SELECTED PASSAGE =
Access to Drug-like Candidates
The typical first stage of rational drug design involves the search for molecular templates from which more desirable candidates can be accessed via direct structural modifications or de novo synthesis. On the basis of herbal or folk medicines worldwide, natural products, with their unimaginably complex novel skeletons, have served as both concrete entities and inspiration to learn from as well as to design the better analogs with an aid of modern computational chemistry techniques.
Various clinically used herbal remedies with their known bioactive components have been our focus to establish the fully integrated approach for herbs, featuring the development of simplified and efficient isolation processes suitable for industrial applications. Advanced technologies and instrumentation have enabled the quantitative determination of the natural abundance of major bioactive compounds and the preparation of compound standards for commercialization. In addition, our laboratory has also employed some of these naturally occurring compounds as starting materials for direct derivatizations. As an example, mitragynine, the major alkaloid component in Mitragyna speciosa, locally known as Kratom, has been obtained through this approach and employed to prepare the bioactive metabolite, 7-hydroxymitragynine, along with other semi-synthetic analogs.

INFORMATION GIVEN =
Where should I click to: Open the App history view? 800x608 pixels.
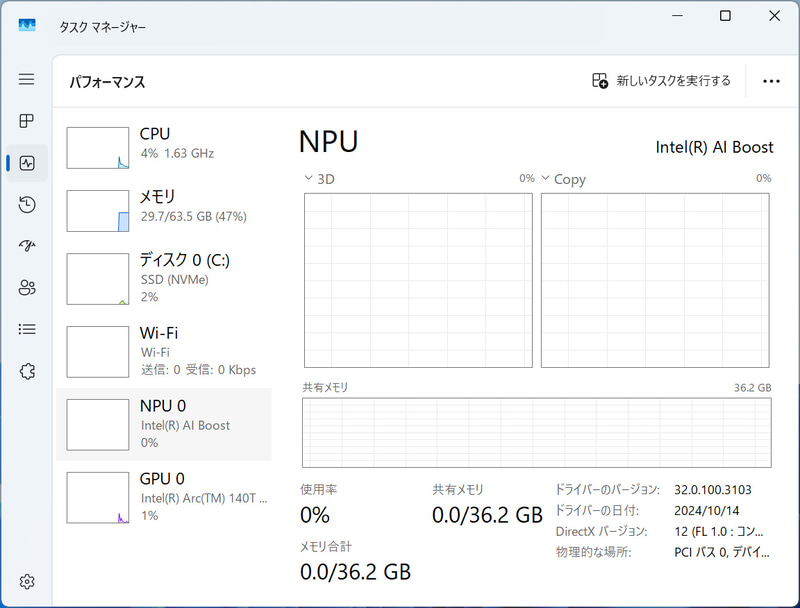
* * *
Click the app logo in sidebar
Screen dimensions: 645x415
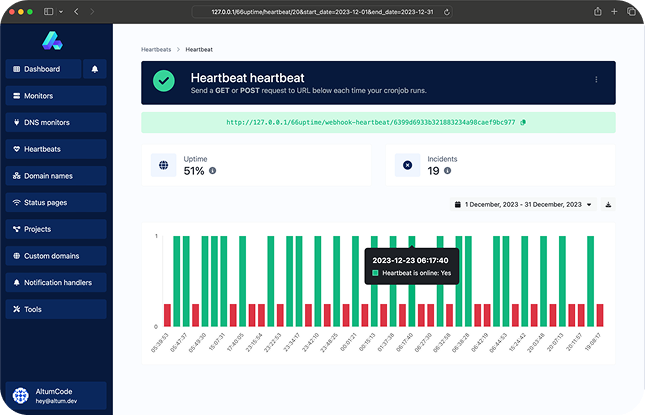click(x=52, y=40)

WHAT THIS EXERCISE ASKS =
1. According to the passage on drug-like candidates, what is Mitragyna speciosa known as locally?
2. Go on with the passage on drug-like candidates, starting after its final sentence.
You can leave the records out of this work.

TASK RESPONSES =
1. Kratom.

2.
As a crucial alternative to access bioactive natural compounds with low natural abundance, simplified and efficient synthetic methods have also been devised for heterocycles frequently encountered as pharmacophores. Structural modifications either on a single platform by a conventional approach or on a combined platform by a modern hybrid approach has been designed to provide new chemical entities with better efficacy. The latter has enabled the combination of two different bioactive components through a linker, yielding a new “chimeric” molecule. Various modern organic reactions, with atom-, oxidation-, and step-economy, have been contemplated and utilized to maximize the reaction efficiency. Some of these synthetic chimeras have shown higher efficacy because of novel synergistic effects upon their interactions with known or new molecular targets.